* JOB: Please rewrite these records with every coordinate in the answers shifted by 133, keeping the requests as they are. Leave out the pictures.
-- start of RECORDS SUPPLIED --
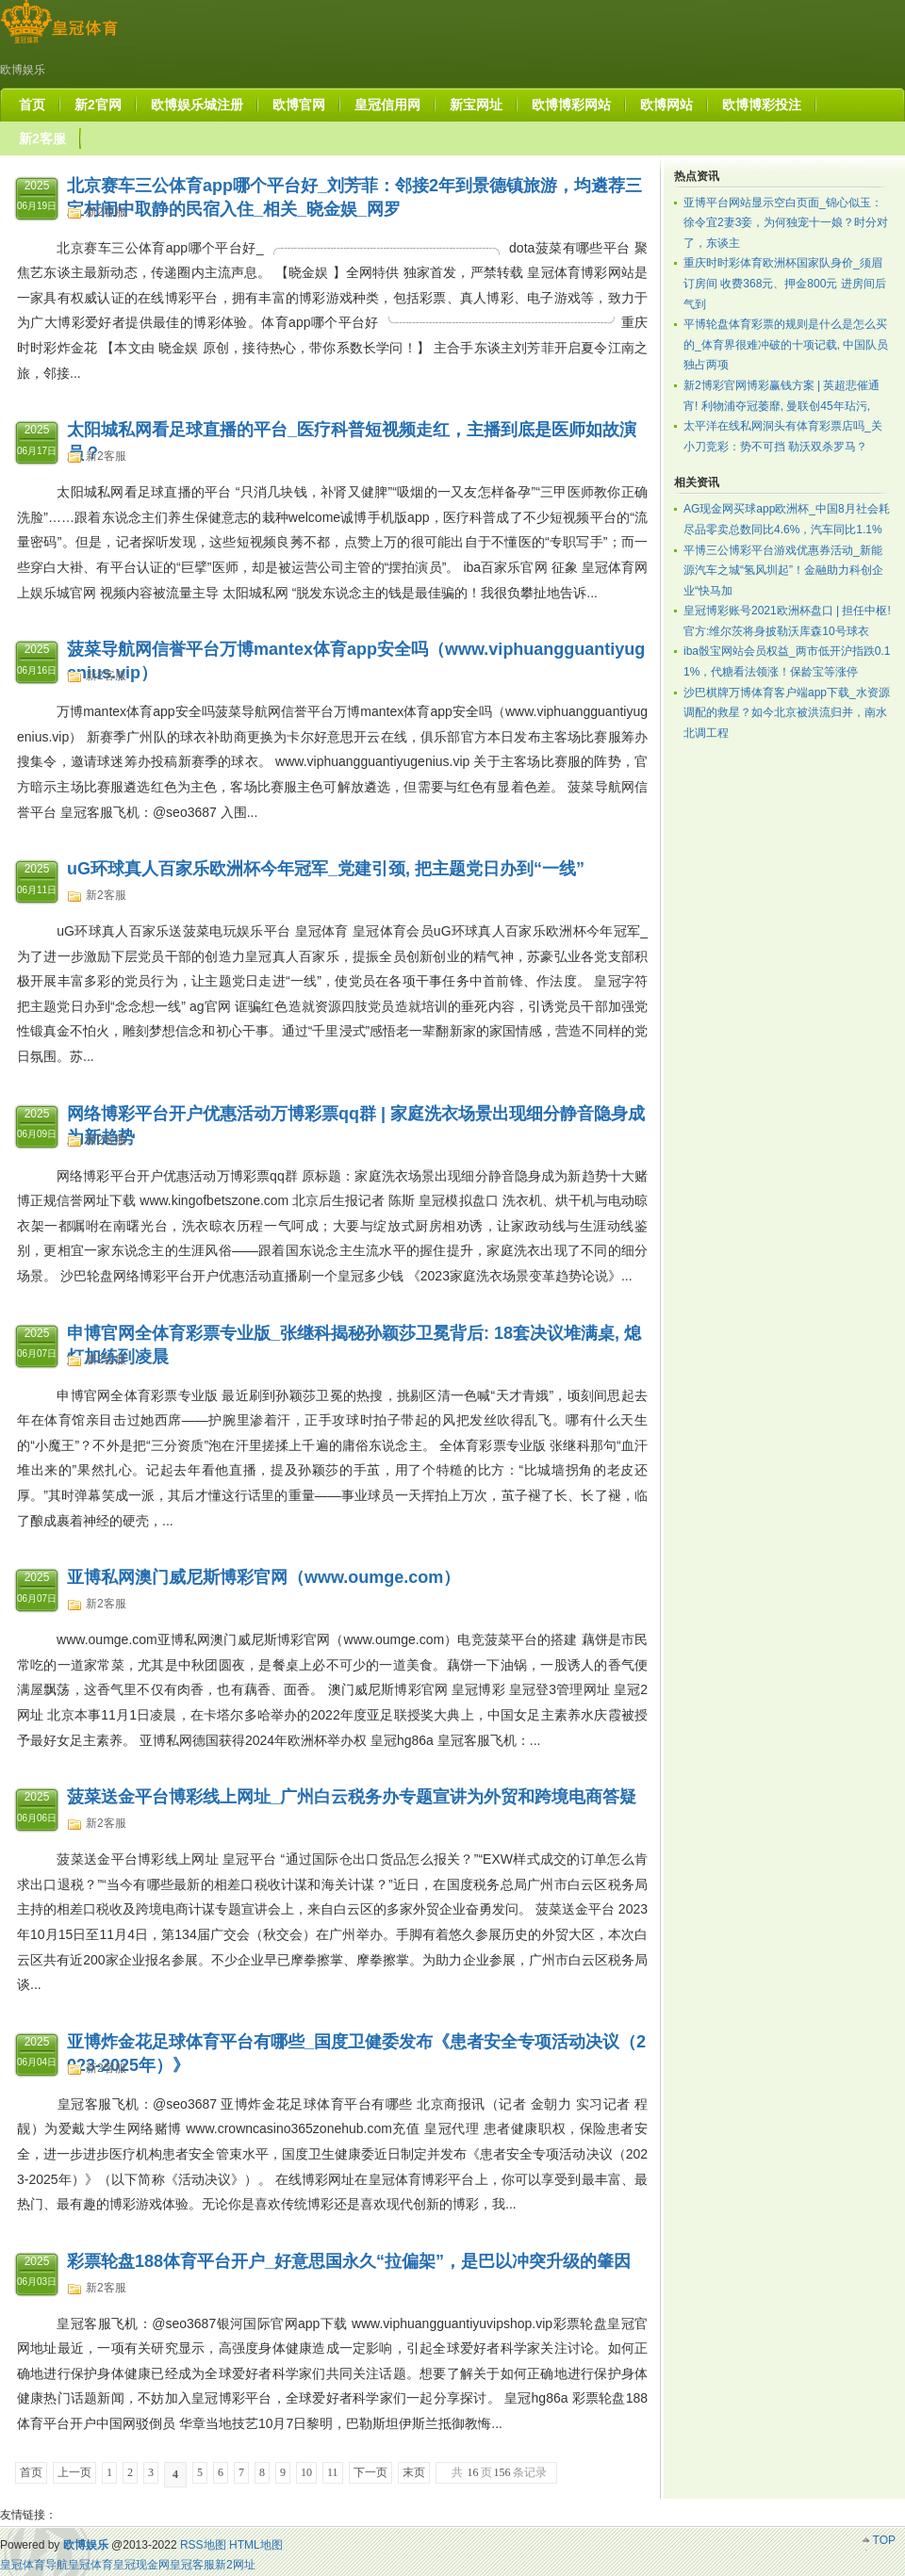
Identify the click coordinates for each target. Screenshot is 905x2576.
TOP (884, 2540)
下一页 (370, 2472)
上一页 (74, 2472)
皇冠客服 (192, 2564)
-- end of RECORDS SUPPLIED --
* COMPLETE ANSWER:
Identify the click coordinates for each target. Screenshot is 905x2576.
TOP (1017, 2673)
下一页 (503, 2605)
上一页 (207, 2605)
皇冠客服 (325, 2697)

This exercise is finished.